The Kissing Booth review: A classic teen flick with a strong dose of nostalgia
The film transcends from the screen to our hearts, reminding us all of a more innocent, less complicated time
'The Kissing Booth' is like reading a romantic tween story by Meg Cabot — the kind with cute hearts scribbled all over the cover. The film, The Kissing Booth, is an adaptation of a book by the same name written by 15-year-old Welsh author Beth Reekles. Since she's a teen, it really isn't hard to guess why the whole film gives you a nostalgia trip — it's simple, we've all been there.
Elle (Joey King) or Shelly is a 16-year-old teen, living her best years with her best friend Lee Flynn (Joel Courtney). The two were born on the same day to best friend moms and have been raised together in a very close-knit family circle. Elle's mum gets sick and passes away as she's growing up and Lee's mum has been like her "surrogate mum". The two share everything and Elle has the most massive crush on Lee's older brother Noah (Jacob Elordi). Athletic, smart with kind eyes, not to mention gorgeous looks, Noah is perfect high school crush material.
Now you'd expect that Elle has insecurities and the boy likes her anyway and you couldn't be more wrong... and that's where the beauty of this movie lies. Teenage boys notice a short skirt before Elle's personality like you didn't already know that, yes it's sexist, but it is also reality. Elle loves soccer, cannot do her makeup (no negativity about it either), and Noah eventually falls for her, not because of anything else but because she has no pretenses. Unlike every other teen movie ever, Elle doesn't think that's she isn't good enough - not once is the film even talking about that and I love it. He makes her nervous, she makes him nervous just as much and that's the most relatable part of this relationship.
As far as performances go, King is very convincing and so is Elordi and Courtney. The bff bickerings, the jokes, the fun, the sexual tension and the pain, it successfully transcends from the screen to our hearts, reminding us all of a more innocent, less complicated time. Not that we thought so back then, quite like these three.
Directed by Vince Marcello, this film is actually one of the better movies he's directed. He does a lot of teen flicks - 'Zombie Prom', 'Mc Kenna', 'Liar Liar Vampire' and 'Isabelle Dances into The Spotlight' and none of them appeal to a wider range of audience like 'The Kissing Booth' does.
The soundtrack and the dialogues were quite average and perhaps this is where it was a miss for me. While the music seems to be very young with tracks by Vampire Weekend, Sikora and Marvin Young, for me, I wasn't really connecting the song to any scene. For instance, in 'Mean Girls' the ultimate teen flick of all time the score for the prom scene where Cady kisses Aaron is 'Built this way' by Samantha Ronson. The song was stuck in my head every time I thought of the film and to think it isn't even a love song. Even then it is so beautifully incorporated into the scene - and that memorable music is what 'The Kissing Booth' is missing.
Coming to the dialogues, I think that Vince Marcello should have tweaked it a little.

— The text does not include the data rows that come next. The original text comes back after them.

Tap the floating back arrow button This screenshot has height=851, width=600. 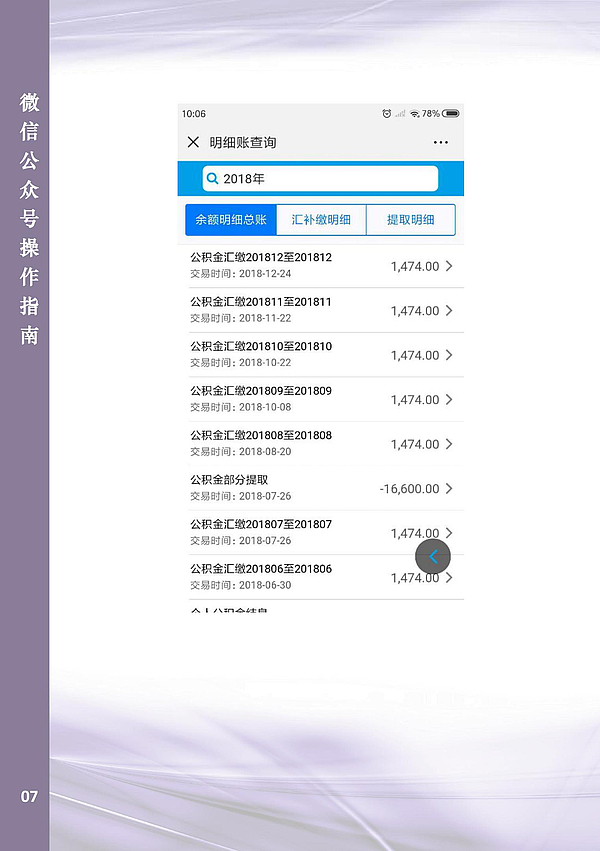point(433,557)
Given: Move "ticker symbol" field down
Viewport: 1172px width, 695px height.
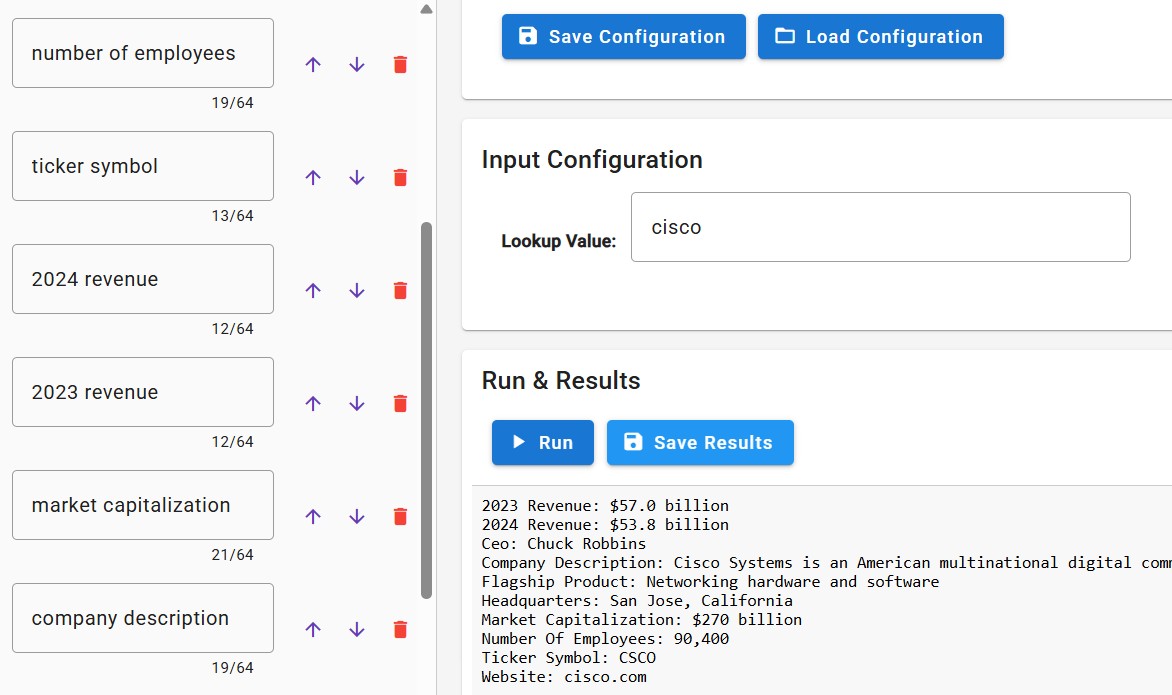Looking at the screenshot, I should tap(357, 177).
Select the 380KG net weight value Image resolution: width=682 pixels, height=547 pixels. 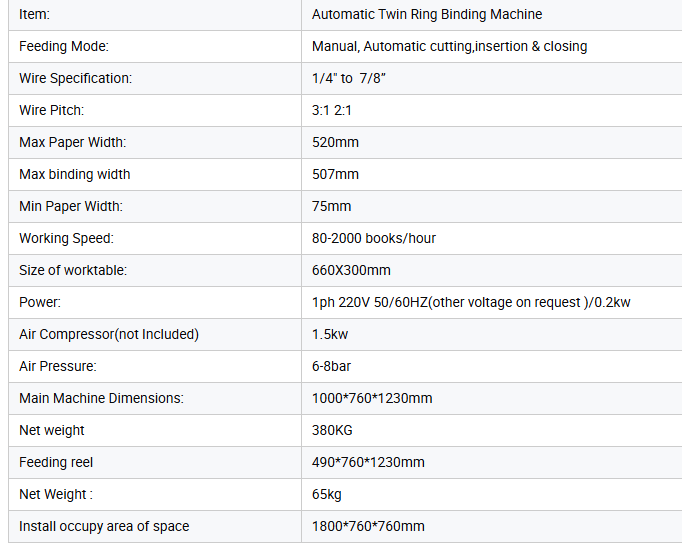coord(332,430)
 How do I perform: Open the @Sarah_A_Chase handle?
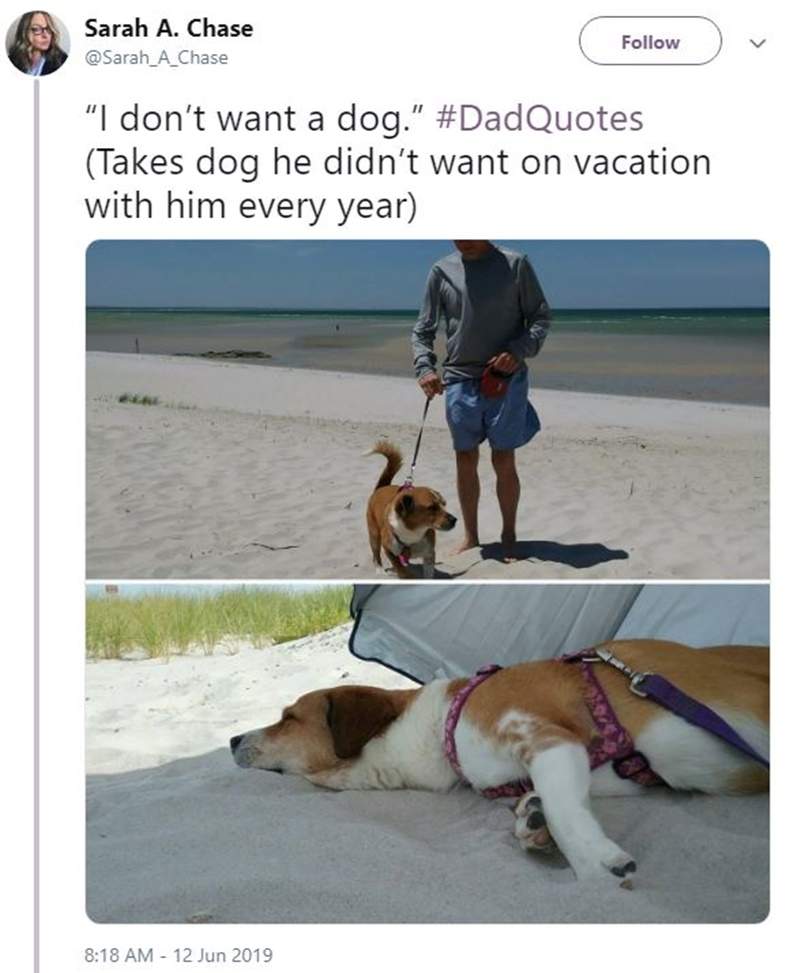coord(156,58)
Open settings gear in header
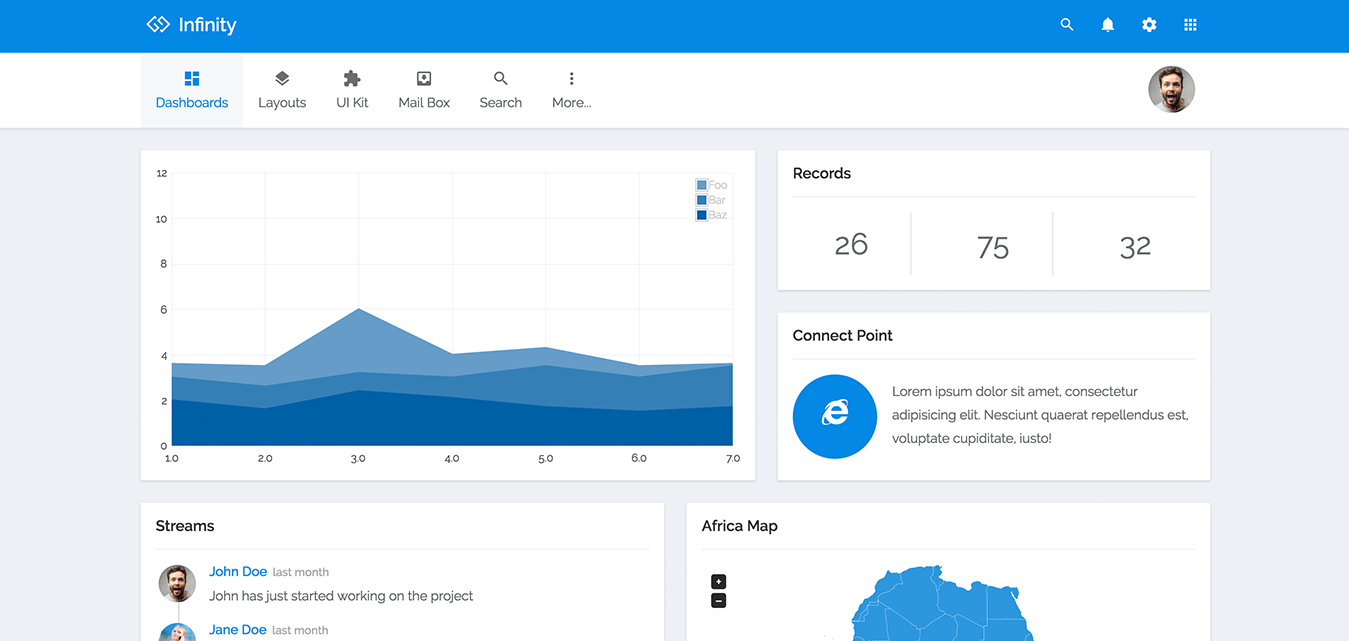The image size is (1349, 641). pyautogui.click(x=1149, y=25)

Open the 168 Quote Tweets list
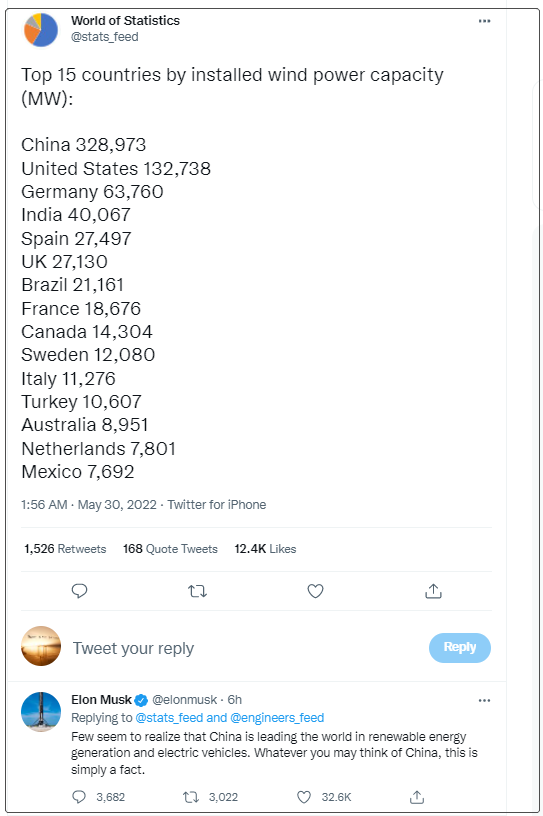(x=170, y=549)
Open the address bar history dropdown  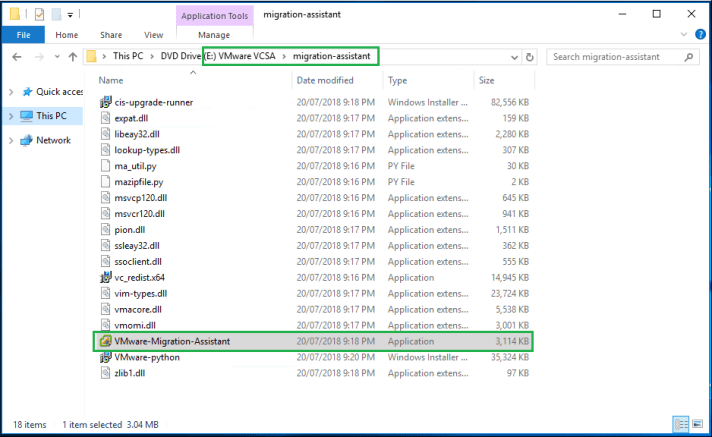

The wit is majorly missing in this screenplay for sure. Since they've built such smart characters, it wouldn't hurt to incorporate some wit.
The film portrays the concept of love and sexual desires of a teen on point, not leaving us feeling like it's a preachy or wannabe movie. This film doesn't try to be woke or have a message - it is what it is, a romantic comedy meant to be enjoyed as an escape from adult life distractions.